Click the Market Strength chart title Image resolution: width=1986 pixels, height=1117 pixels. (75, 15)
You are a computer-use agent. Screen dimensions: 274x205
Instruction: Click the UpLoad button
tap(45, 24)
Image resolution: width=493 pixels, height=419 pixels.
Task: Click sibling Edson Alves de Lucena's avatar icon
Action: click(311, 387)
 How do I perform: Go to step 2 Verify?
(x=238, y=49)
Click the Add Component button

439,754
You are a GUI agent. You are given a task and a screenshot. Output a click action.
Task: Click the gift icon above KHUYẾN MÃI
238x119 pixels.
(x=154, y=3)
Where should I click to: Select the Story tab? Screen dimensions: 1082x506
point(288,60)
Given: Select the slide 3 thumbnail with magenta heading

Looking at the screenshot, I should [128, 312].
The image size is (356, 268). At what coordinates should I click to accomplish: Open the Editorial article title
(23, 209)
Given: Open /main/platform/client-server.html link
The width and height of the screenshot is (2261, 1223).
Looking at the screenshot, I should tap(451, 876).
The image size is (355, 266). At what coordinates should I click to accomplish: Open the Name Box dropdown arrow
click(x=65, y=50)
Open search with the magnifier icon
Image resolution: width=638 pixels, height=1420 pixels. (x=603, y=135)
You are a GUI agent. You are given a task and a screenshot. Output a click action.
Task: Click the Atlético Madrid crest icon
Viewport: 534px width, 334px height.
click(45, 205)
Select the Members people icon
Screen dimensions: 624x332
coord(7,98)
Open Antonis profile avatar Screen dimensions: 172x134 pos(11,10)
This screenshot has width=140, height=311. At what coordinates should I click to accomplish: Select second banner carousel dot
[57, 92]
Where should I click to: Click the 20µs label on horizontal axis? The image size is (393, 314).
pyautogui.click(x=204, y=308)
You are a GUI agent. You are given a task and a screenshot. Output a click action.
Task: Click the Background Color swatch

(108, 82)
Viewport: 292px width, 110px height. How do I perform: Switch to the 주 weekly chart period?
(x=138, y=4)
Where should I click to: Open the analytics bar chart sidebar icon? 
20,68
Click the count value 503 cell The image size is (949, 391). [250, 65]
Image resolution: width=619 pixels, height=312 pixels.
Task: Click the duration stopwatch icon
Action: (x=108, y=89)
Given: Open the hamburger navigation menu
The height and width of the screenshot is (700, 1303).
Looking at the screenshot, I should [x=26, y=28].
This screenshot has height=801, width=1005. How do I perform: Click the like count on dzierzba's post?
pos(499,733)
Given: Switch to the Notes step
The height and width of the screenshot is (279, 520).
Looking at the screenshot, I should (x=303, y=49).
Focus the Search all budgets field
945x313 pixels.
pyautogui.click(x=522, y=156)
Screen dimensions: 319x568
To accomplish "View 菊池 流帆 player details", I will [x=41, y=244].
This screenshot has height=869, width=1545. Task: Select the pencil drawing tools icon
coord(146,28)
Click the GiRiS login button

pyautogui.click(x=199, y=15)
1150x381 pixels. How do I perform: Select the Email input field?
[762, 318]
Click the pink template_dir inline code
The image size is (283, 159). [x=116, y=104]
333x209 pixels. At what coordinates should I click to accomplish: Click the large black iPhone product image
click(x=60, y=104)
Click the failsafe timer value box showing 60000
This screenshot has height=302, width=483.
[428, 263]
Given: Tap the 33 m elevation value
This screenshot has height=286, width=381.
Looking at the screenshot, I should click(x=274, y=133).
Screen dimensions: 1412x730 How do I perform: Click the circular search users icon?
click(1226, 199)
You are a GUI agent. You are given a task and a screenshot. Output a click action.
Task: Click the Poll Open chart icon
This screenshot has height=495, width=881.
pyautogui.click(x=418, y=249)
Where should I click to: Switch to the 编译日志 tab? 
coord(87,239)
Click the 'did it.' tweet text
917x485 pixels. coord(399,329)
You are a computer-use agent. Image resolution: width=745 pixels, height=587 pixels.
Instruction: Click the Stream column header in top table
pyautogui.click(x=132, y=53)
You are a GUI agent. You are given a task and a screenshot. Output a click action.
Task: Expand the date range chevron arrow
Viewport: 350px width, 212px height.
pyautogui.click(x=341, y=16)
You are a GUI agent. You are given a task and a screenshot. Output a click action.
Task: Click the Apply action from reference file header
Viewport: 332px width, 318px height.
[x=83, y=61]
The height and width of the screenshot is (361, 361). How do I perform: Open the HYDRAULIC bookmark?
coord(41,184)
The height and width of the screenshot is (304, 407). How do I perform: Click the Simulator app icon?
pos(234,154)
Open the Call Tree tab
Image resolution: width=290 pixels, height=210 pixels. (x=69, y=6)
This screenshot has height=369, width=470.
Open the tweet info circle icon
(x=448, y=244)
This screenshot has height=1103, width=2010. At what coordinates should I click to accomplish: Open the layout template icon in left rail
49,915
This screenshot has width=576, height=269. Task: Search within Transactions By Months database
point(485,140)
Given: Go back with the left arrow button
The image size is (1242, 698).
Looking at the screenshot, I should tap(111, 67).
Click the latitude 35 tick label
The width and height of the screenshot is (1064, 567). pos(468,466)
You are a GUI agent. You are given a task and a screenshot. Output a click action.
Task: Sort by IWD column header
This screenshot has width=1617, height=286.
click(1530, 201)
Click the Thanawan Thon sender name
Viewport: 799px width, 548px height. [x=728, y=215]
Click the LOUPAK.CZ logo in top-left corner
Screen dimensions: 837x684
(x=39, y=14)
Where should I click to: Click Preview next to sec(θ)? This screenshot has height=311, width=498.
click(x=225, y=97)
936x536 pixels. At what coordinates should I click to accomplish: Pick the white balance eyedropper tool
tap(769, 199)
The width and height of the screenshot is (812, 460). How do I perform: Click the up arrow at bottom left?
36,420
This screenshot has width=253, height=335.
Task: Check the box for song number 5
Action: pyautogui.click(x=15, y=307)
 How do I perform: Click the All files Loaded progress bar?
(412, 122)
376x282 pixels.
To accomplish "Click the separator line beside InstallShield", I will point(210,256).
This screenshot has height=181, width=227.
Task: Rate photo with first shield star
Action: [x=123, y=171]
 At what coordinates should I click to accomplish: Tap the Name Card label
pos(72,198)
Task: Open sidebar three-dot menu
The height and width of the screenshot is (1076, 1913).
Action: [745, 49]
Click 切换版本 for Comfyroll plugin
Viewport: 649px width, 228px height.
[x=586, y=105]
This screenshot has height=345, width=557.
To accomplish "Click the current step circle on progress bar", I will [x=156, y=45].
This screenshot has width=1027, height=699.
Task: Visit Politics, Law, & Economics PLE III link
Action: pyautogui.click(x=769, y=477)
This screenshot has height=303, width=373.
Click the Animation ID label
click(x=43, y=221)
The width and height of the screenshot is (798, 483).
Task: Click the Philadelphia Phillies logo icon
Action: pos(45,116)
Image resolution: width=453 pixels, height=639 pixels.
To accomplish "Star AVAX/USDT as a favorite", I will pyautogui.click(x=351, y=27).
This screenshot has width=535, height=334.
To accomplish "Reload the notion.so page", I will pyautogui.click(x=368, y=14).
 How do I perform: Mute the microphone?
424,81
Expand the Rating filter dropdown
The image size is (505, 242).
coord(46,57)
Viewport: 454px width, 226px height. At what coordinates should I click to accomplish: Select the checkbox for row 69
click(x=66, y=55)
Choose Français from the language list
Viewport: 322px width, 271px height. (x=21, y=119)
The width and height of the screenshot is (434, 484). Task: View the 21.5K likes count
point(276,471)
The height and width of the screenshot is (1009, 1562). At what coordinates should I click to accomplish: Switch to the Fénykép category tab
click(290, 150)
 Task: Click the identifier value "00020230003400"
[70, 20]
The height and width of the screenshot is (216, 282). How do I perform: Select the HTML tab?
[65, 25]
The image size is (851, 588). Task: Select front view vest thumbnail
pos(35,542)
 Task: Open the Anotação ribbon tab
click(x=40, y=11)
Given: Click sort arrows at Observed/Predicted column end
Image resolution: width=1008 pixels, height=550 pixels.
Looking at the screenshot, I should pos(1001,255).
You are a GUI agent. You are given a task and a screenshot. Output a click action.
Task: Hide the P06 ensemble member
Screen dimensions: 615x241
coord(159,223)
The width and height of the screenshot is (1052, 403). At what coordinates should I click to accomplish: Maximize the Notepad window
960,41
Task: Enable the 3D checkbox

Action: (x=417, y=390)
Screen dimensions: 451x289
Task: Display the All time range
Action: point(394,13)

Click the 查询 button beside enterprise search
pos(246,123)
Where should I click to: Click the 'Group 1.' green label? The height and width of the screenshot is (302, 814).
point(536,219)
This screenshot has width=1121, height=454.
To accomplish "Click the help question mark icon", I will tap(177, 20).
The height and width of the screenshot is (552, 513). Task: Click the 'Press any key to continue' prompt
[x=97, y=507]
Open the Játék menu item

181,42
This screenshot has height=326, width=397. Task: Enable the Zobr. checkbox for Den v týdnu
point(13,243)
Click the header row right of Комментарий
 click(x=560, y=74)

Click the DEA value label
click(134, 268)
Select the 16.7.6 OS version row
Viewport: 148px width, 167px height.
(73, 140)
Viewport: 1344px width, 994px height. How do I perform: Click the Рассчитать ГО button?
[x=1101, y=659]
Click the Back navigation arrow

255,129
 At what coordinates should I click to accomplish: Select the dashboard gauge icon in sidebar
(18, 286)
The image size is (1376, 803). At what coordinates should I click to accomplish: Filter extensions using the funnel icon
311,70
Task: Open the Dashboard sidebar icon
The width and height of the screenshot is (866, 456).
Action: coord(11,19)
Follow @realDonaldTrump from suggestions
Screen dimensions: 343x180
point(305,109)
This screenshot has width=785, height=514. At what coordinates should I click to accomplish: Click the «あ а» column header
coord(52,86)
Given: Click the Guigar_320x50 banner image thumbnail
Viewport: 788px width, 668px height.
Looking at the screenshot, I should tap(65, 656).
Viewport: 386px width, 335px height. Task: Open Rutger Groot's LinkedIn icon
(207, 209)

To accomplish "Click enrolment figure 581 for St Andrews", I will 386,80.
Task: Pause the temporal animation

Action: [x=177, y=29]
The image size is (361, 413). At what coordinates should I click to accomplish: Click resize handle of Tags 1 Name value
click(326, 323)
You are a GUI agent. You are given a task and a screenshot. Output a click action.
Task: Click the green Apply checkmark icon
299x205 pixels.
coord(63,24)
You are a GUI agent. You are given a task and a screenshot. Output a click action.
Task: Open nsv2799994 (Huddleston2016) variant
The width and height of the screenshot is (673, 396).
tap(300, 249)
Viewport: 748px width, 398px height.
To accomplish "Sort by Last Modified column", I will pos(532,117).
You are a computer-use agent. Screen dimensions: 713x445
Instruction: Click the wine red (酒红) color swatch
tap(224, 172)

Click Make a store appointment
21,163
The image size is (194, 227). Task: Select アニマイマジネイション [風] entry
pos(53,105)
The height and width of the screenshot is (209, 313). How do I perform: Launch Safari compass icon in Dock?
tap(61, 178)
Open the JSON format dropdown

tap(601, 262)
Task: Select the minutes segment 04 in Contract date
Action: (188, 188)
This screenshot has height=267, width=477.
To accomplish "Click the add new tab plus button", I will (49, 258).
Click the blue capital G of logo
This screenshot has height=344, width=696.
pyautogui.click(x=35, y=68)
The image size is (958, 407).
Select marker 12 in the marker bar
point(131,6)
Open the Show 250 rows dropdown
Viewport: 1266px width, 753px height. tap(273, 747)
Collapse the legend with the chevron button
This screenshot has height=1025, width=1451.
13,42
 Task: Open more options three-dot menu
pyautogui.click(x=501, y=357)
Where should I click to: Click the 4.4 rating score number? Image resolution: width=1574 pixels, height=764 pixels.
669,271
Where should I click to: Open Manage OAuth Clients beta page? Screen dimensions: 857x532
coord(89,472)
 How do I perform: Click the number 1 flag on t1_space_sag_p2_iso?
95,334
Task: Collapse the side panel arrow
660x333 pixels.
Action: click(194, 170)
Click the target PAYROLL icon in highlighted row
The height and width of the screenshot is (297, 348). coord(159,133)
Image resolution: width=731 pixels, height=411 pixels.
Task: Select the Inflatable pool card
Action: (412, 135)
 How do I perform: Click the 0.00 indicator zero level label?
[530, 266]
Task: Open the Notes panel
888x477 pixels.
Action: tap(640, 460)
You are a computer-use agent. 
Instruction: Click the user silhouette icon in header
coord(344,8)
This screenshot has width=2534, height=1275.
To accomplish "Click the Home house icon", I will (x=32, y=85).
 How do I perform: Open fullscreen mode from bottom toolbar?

------

> AIM
Return verbatim the entries above, from the line containing "This screenshot has height=326, width=397." through the line containing "Action: [x=177, y=29]", with both of those lines included.

> IN RESPONSE
This screenshot has height=326, width=397. Task: Enable the Zobr. checkbox for Den v týdnu
point(13,243)
Click the header row right of Комментарий
 click(x=560, y=74)

Click the DEA value label
click(134, 268)
Select the 16.7.6 OS version row
Viewport: 148px width, 167px height.
(73, 140)
Viewport: 1344px width, 994px height. How do I perform: Click the Рассчитать ГО button?
[x=1101, y=659]
Click the Back navigation arrow

255,129
 At what coordinates should I click to accomplish: Select the dashboard gauge icon in sidebar
(18, 286)
The image size is (1376, 803). At what coordinates should I click to accomplish: Filter extensions using the funnel icon
311,70
Task: Open the Dashboard sidebar icon
The width and height of the screenshot is (866, 456).
Action: coord(11,19)
Follow @realDonaldTrump from suggestions
Screen dimensions: 343x180
point(305,109)
This screenshot has width=785, height=514. At what coordinates should I click to accomplish: Click the «あ а» column header
coord(52,86)
Given: Click the Guigar_320x50 banner image thumbnail
Viewport: 788px width, 668px height.
Looking at the screenshot, I should tap(65, 656).
Viewport: 386px width, 335px height. Task: Open Rutger Groot's LinkedIn icon
(207, 209)

To accomplish "Click enrolment figure 581 for St Andrews", I will 386,80.
Task: Pause the temporal animation

Action: [x=177, y=29]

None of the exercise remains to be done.